> [Problem requirements]:
All lines from the one containing "Screen dimensions: 865x780" through the final line of the records below should be reproduced exactly, with the pictures left out.

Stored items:
╔══

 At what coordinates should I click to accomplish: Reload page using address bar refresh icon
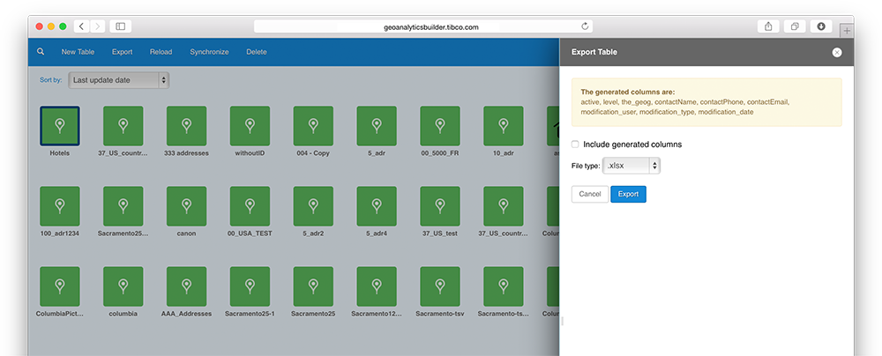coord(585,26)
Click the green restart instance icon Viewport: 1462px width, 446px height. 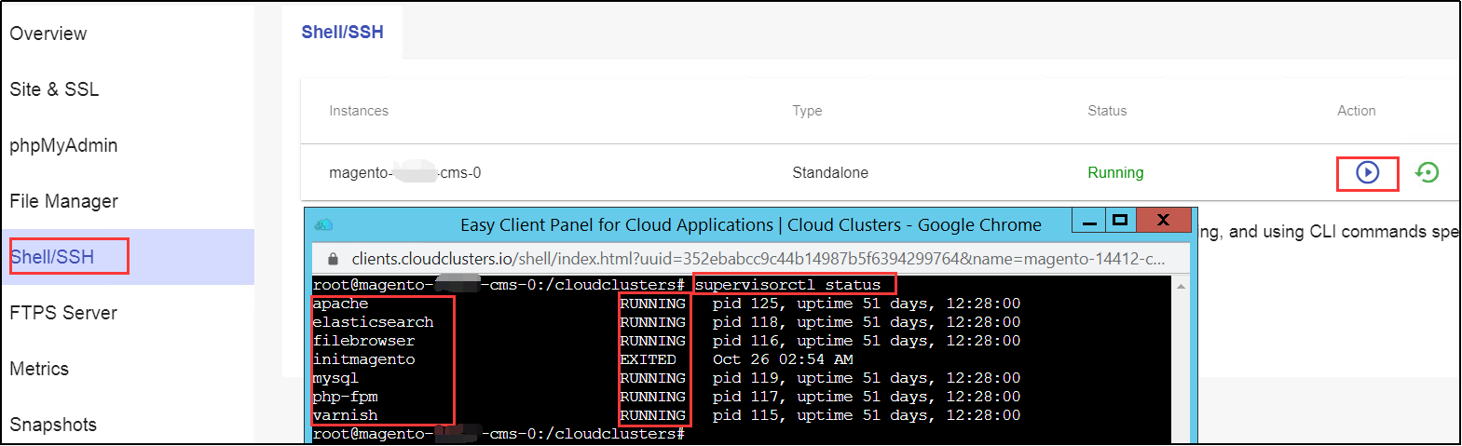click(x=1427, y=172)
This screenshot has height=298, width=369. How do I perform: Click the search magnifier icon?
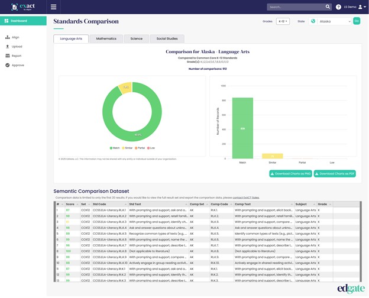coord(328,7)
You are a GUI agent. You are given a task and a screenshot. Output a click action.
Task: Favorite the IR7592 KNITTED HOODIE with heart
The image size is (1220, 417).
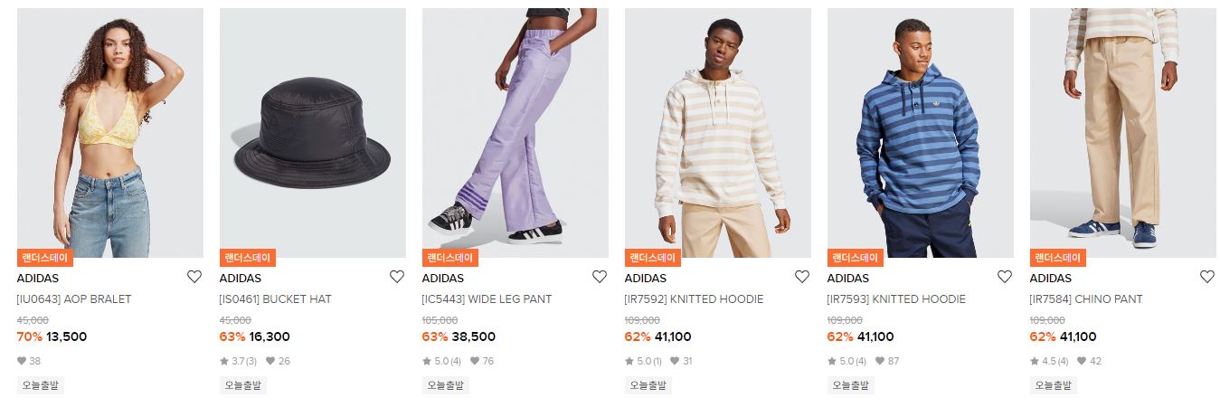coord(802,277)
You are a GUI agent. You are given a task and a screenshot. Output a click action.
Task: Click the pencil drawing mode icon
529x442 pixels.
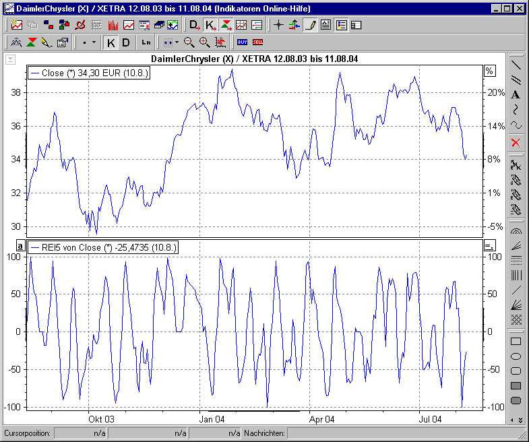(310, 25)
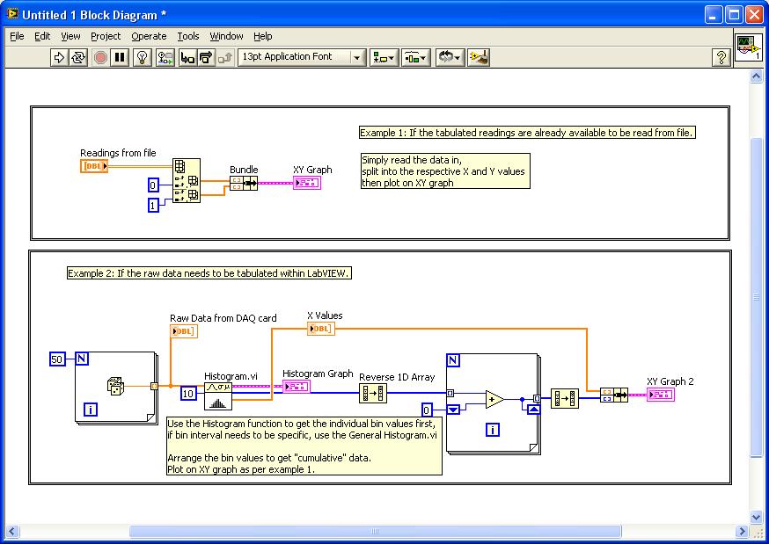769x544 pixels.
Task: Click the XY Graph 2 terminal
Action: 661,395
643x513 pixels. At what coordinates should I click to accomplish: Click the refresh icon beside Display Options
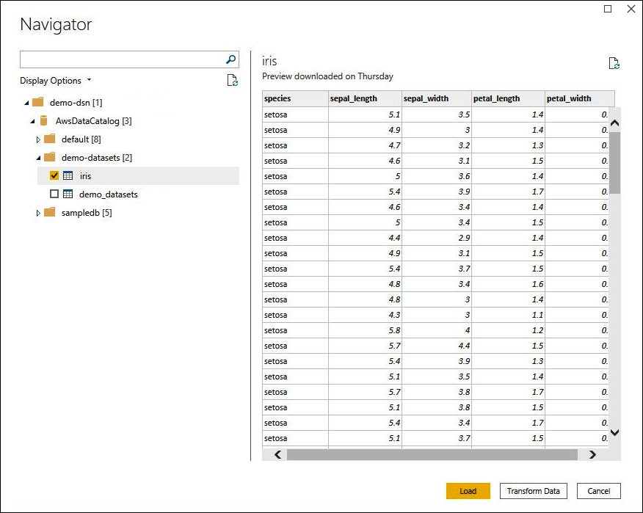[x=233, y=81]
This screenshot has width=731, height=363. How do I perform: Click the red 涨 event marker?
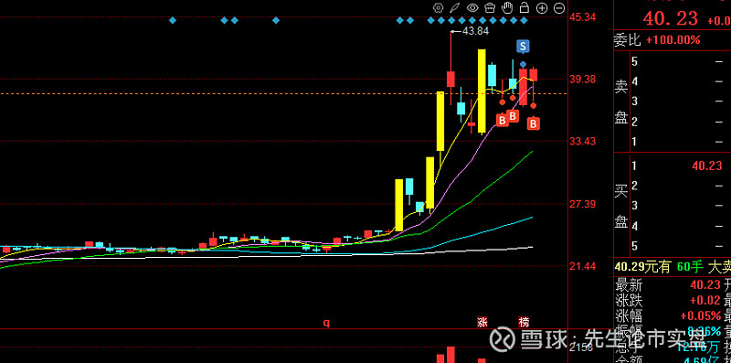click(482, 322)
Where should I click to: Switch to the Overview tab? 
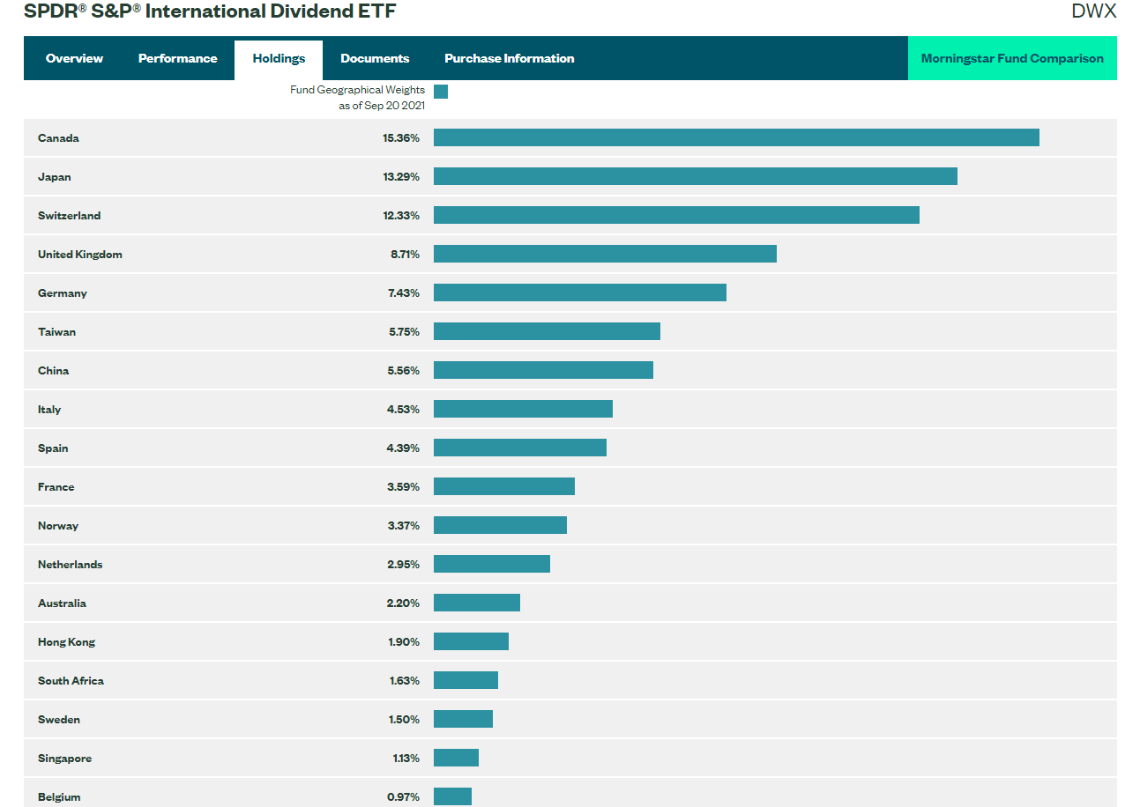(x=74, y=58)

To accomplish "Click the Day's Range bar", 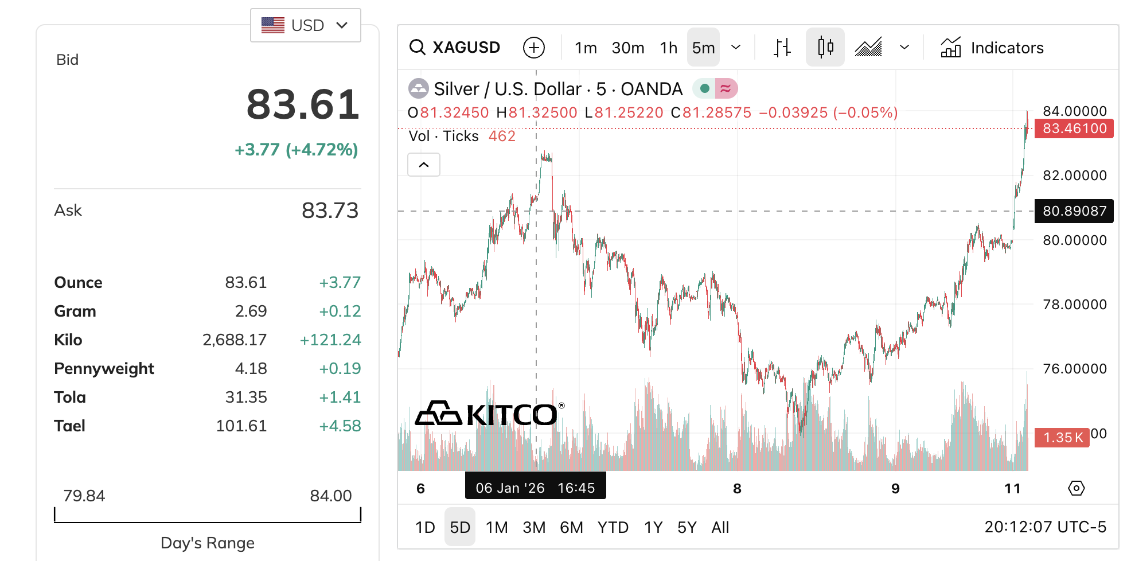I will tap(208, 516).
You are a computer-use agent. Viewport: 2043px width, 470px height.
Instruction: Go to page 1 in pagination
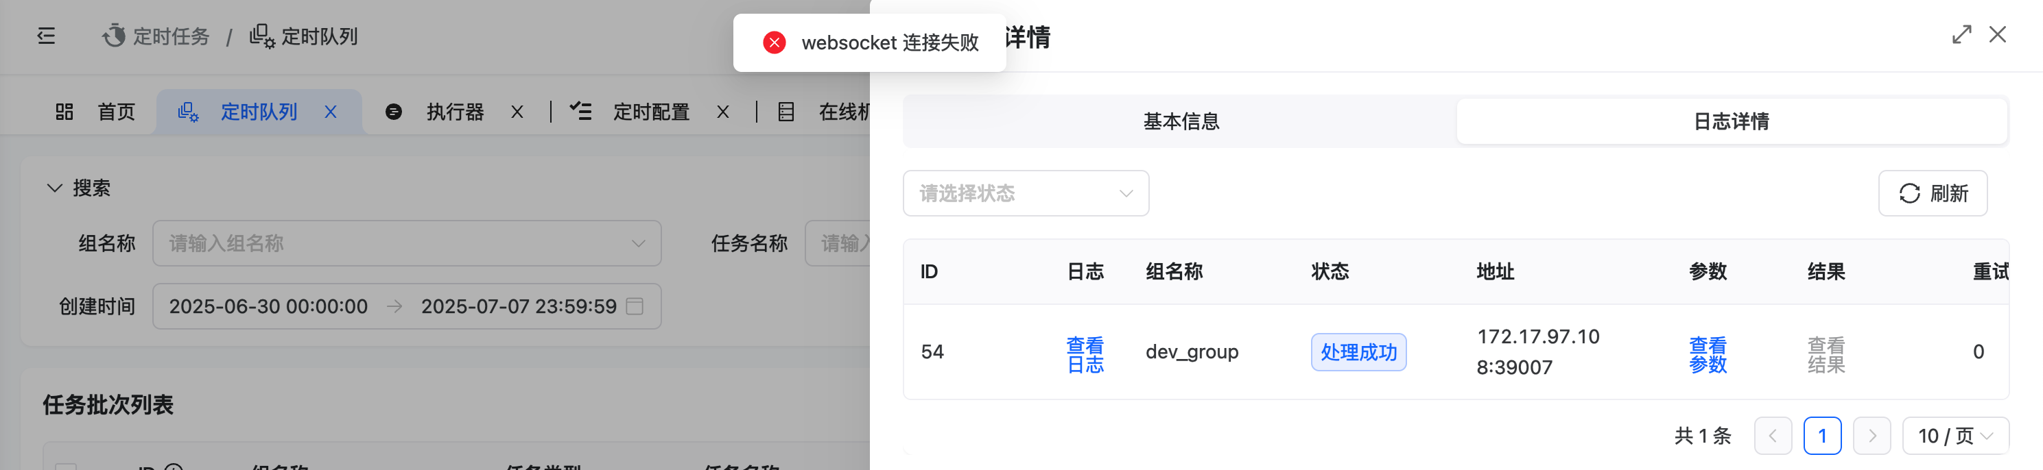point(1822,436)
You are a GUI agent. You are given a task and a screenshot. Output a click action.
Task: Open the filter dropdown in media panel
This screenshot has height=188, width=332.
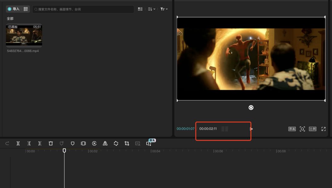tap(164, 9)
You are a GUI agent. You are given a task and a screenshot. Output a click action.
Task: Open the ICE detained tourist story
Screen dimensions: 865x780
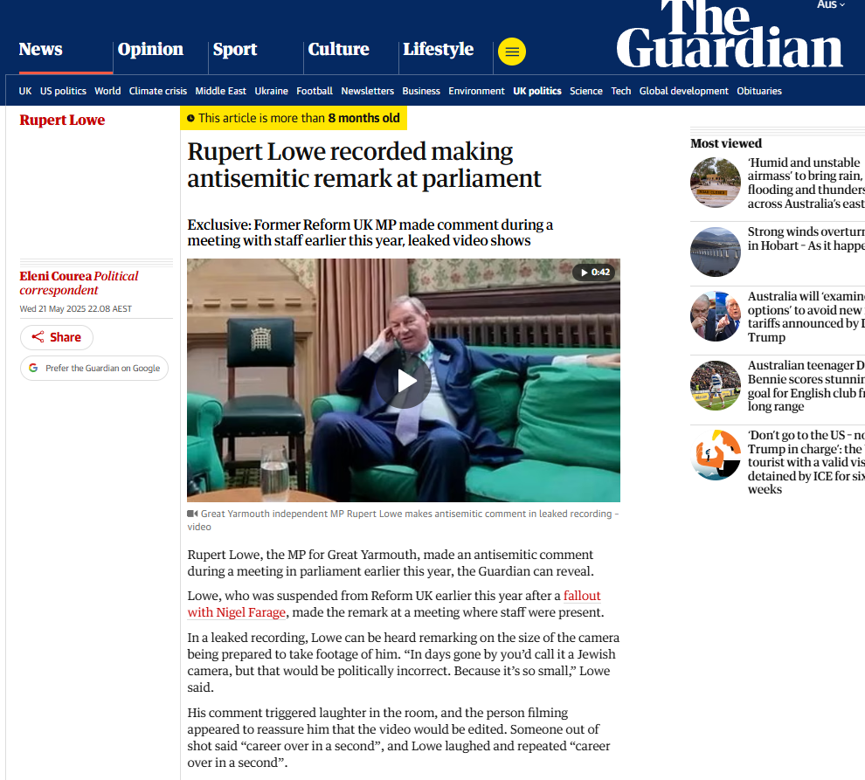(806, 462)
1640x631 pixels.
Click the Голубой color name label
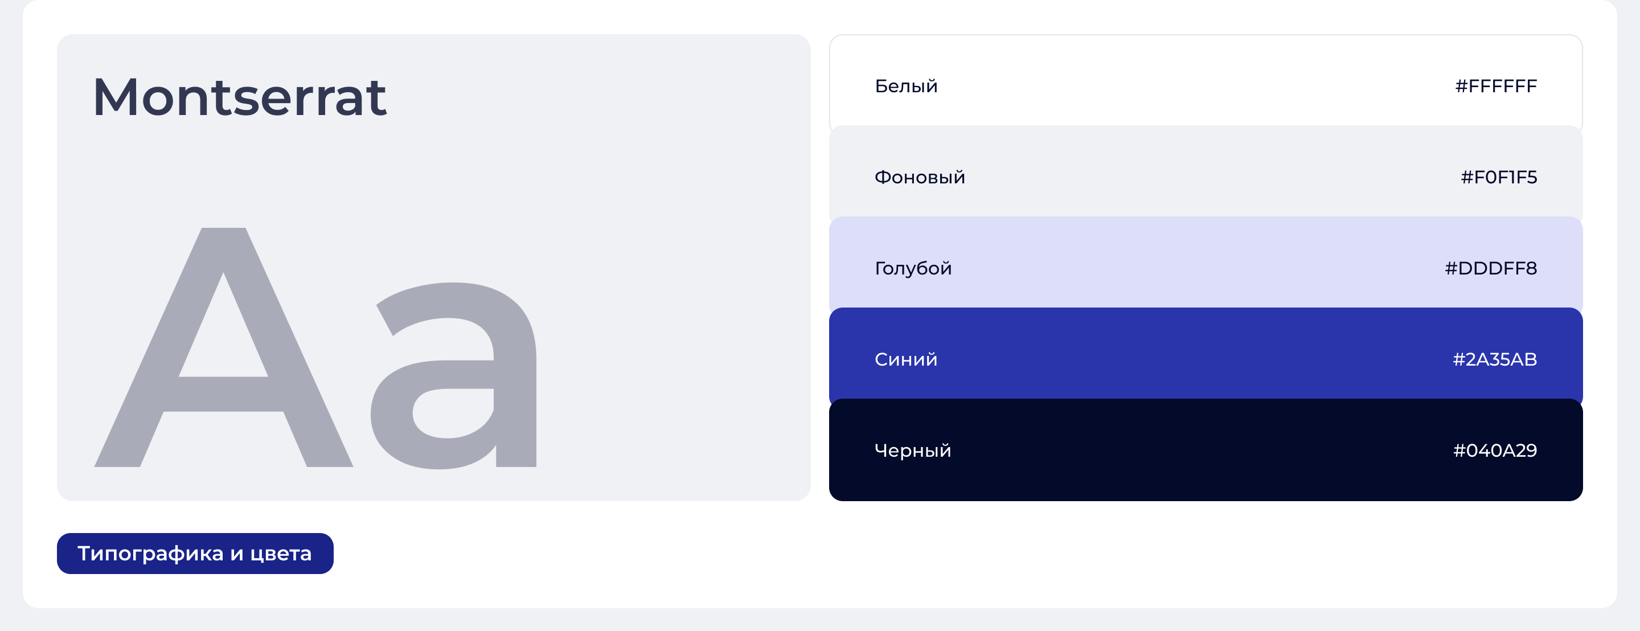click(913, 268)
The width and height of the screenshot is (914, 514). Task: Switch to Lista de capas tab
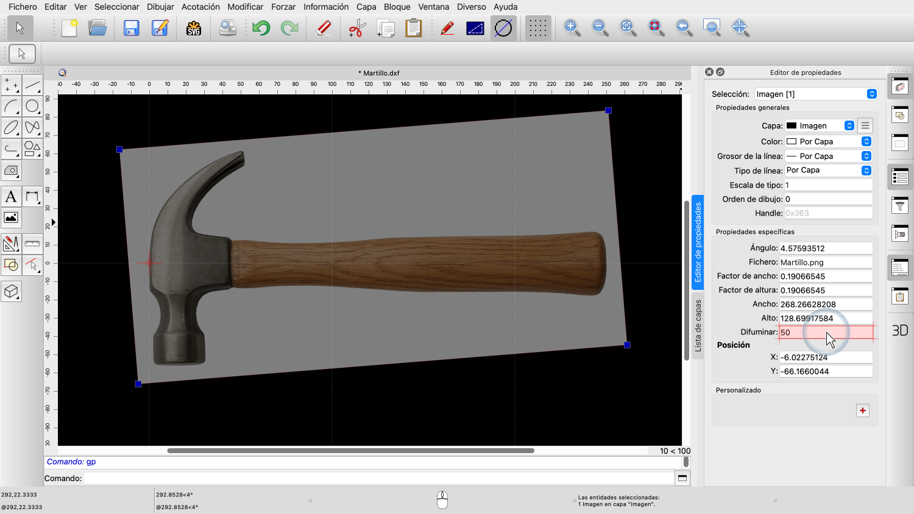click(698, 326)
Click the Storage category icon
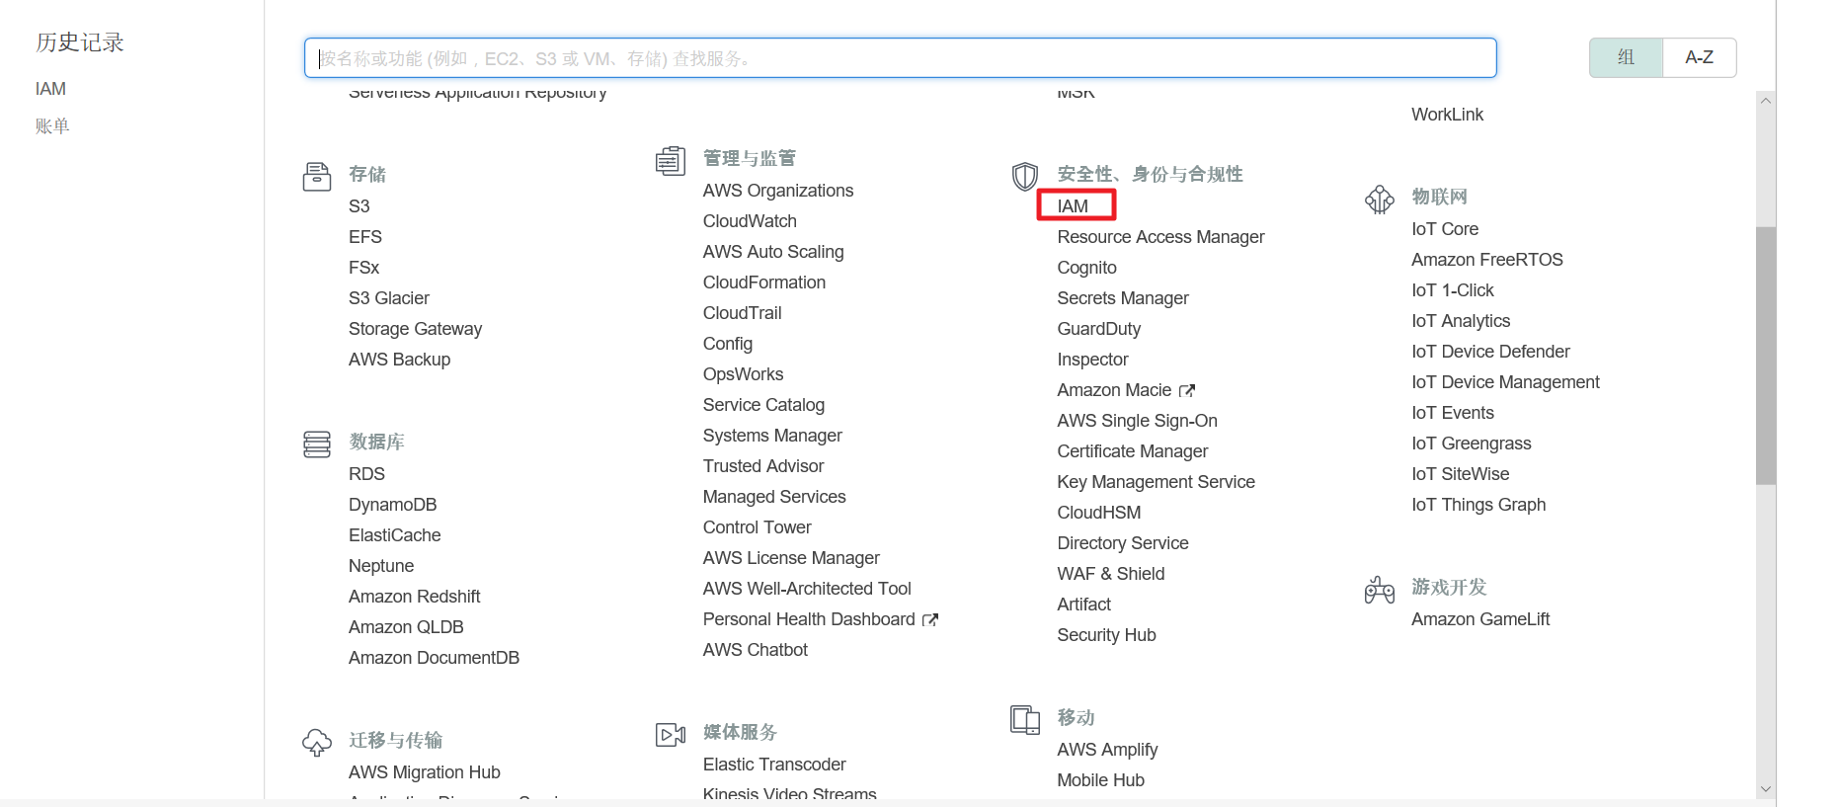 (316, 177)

╚══

> [Result of the exercise]:
Screen dimensions: 865x780
(806, 462)
1640x631 pixels.
Click the Голубой color name label
click(913, 268)
The width and height of the screenshot is (914, 514). Task: Switch to Lista de capas tab
click(698, 326)
Click the Storage category icon
 (316, 177)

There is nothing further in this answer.